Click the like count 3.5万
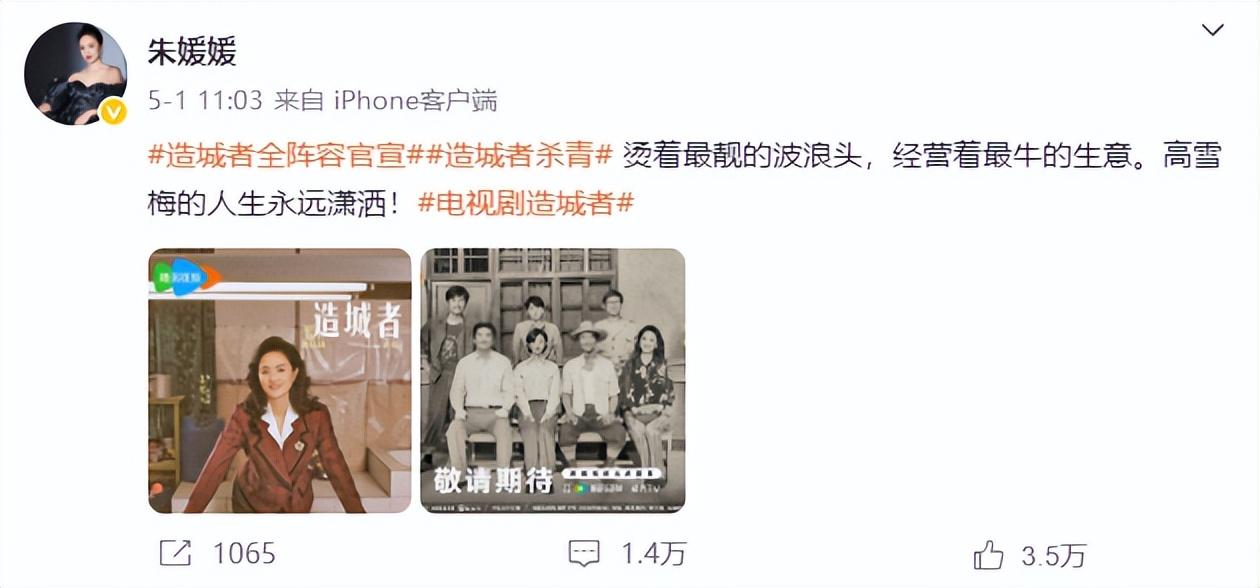Screen dimensions: 1260x588 1053,555
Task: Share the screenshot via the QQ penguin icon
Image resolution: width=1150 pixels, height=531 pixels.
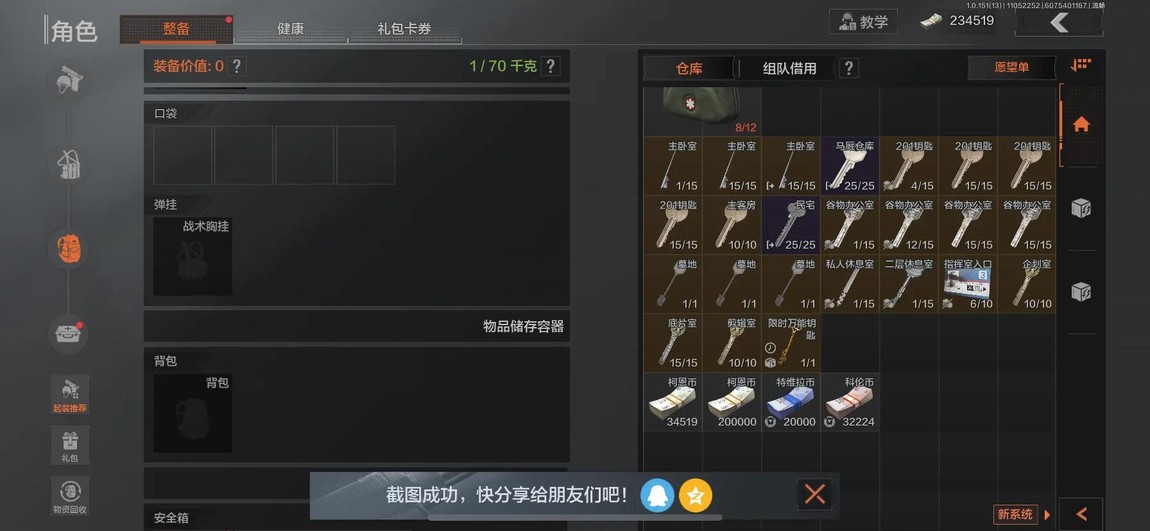Action: click(657, 496)
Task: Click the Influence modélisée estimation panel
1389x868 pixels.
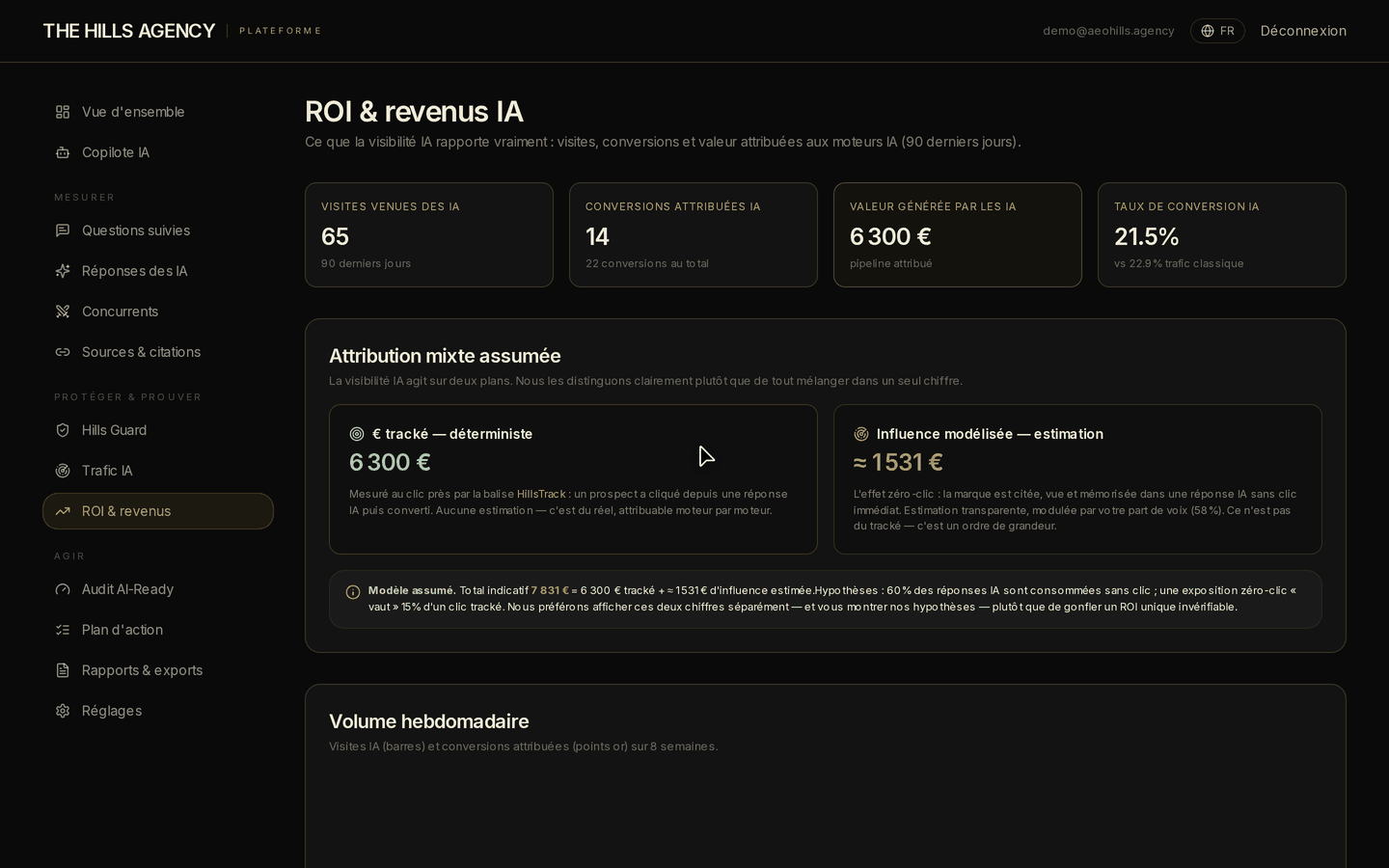Action: point(1077,479)
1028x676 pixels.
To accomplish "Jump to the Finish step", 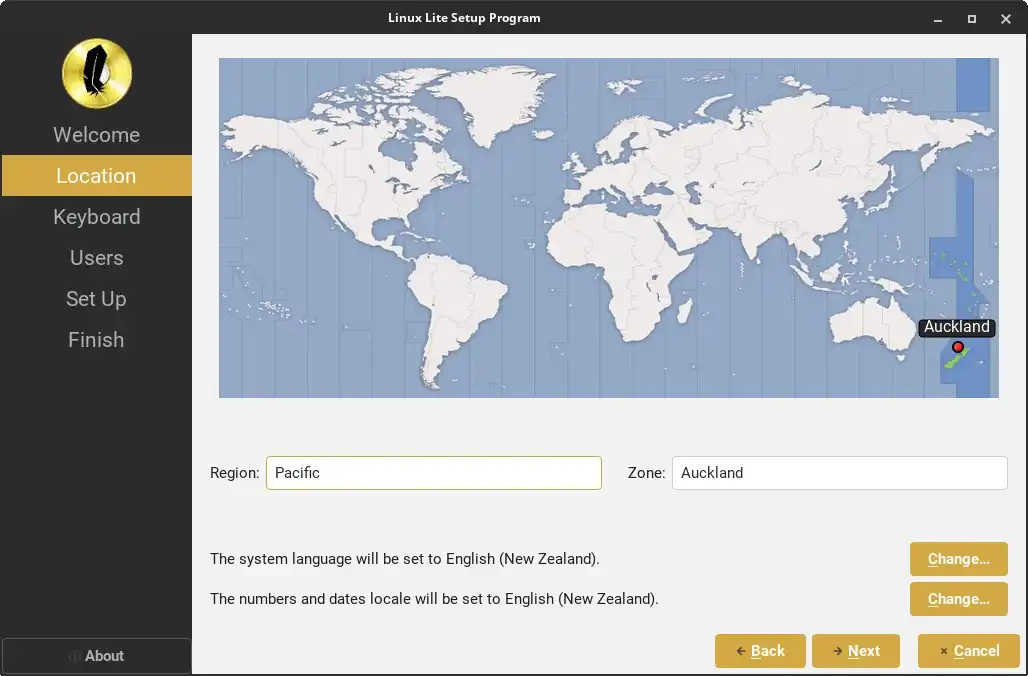I will click(96, 340).
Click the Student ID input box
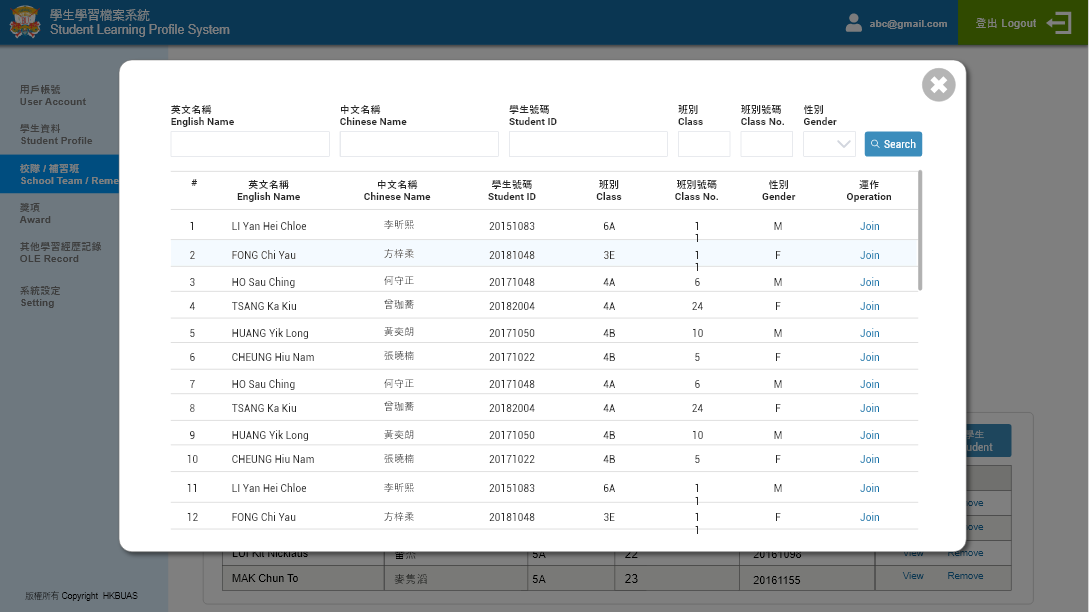This screenshot has height=612, width=1089. point(588,144)
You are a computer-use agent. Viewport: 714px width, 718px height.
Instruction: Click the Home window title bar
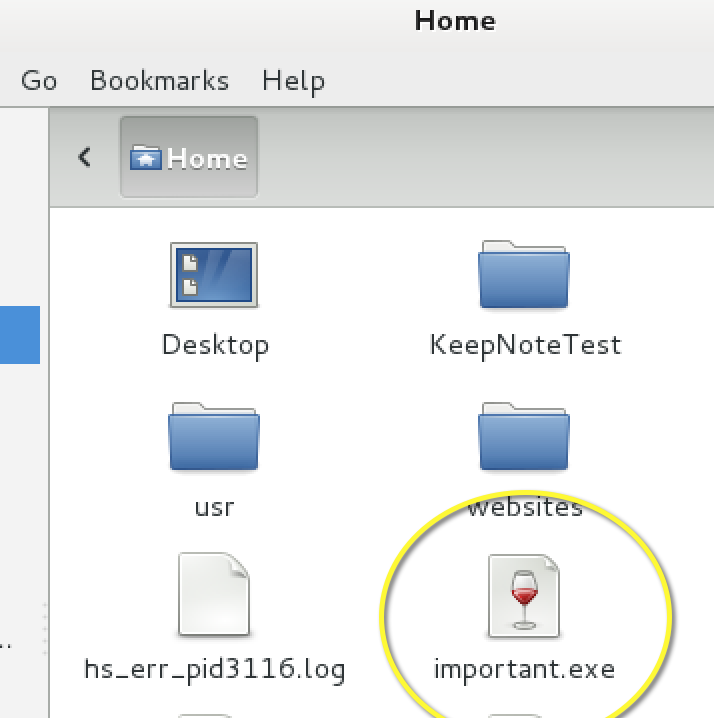pos(455,21)
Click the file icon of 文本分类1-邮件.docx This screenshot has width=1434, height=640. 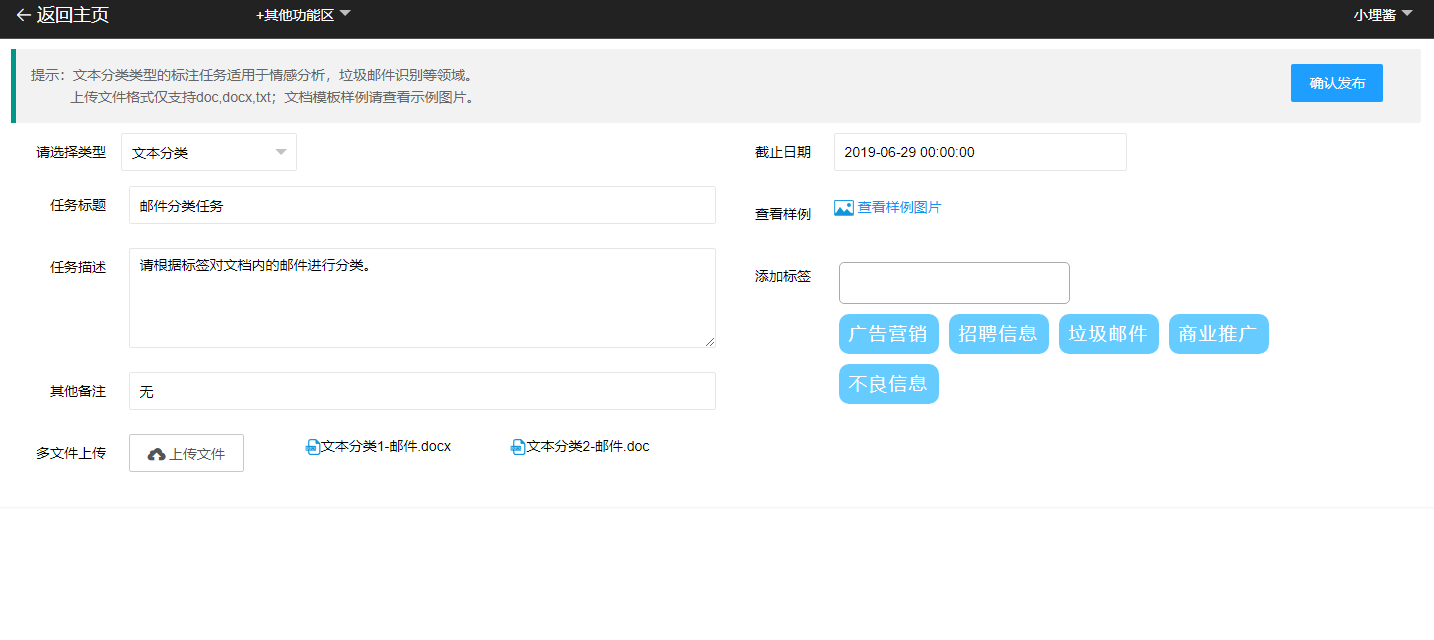coord(312,447)
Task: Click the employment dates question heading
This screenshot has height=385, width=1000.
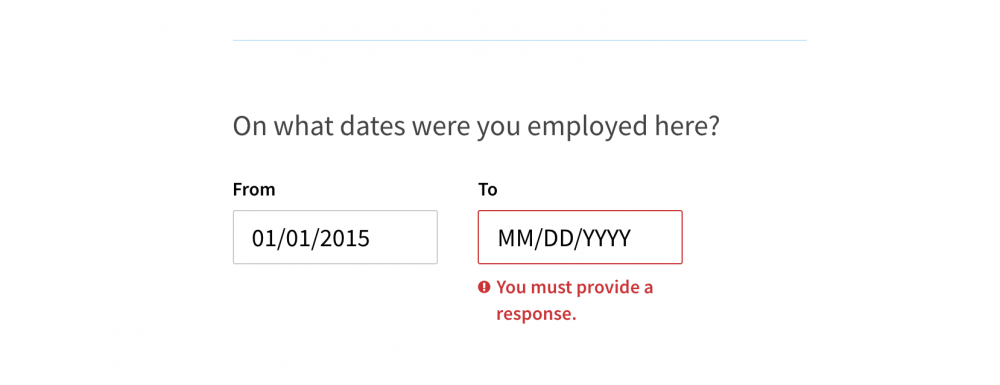Action: click(x=476, y=127)
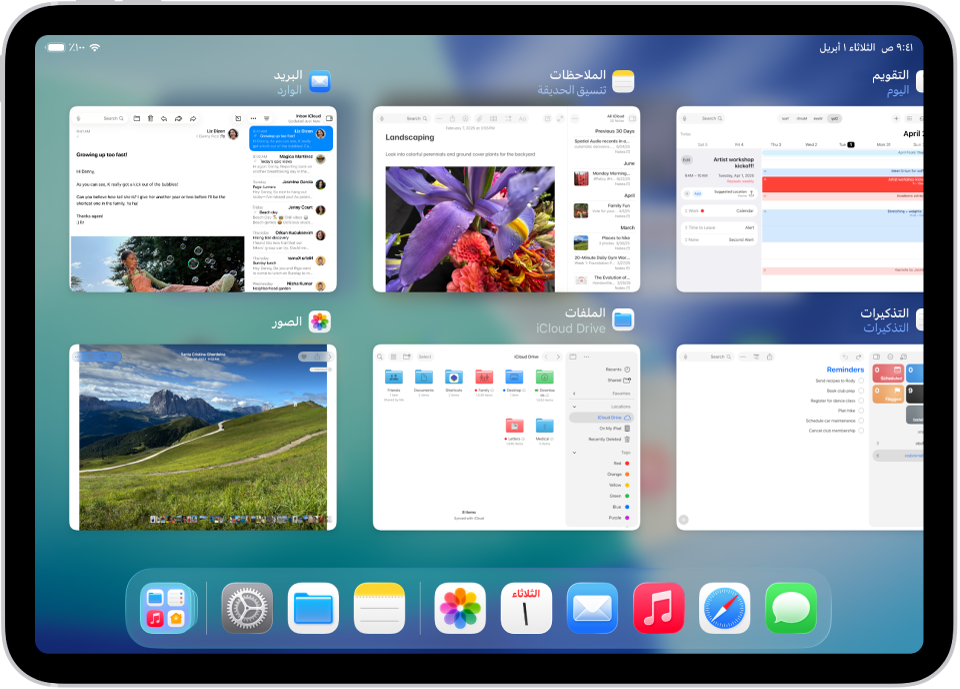Tap the Mail app icon above window

pos(320,81)
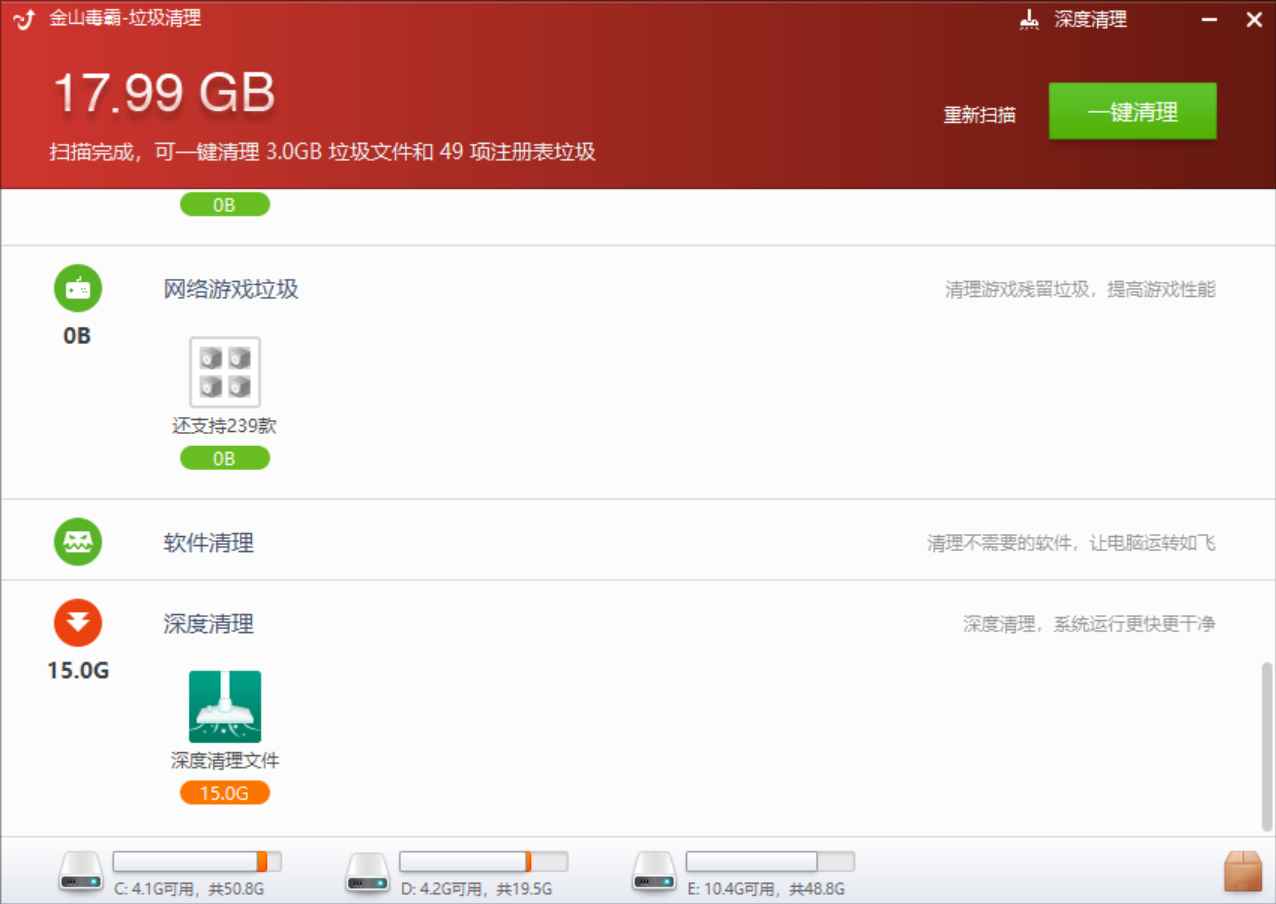Select the D drive disk icon

[368, 868]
━━━━━━
Determine how many lines of the material include the string "Task". Output only that count.

3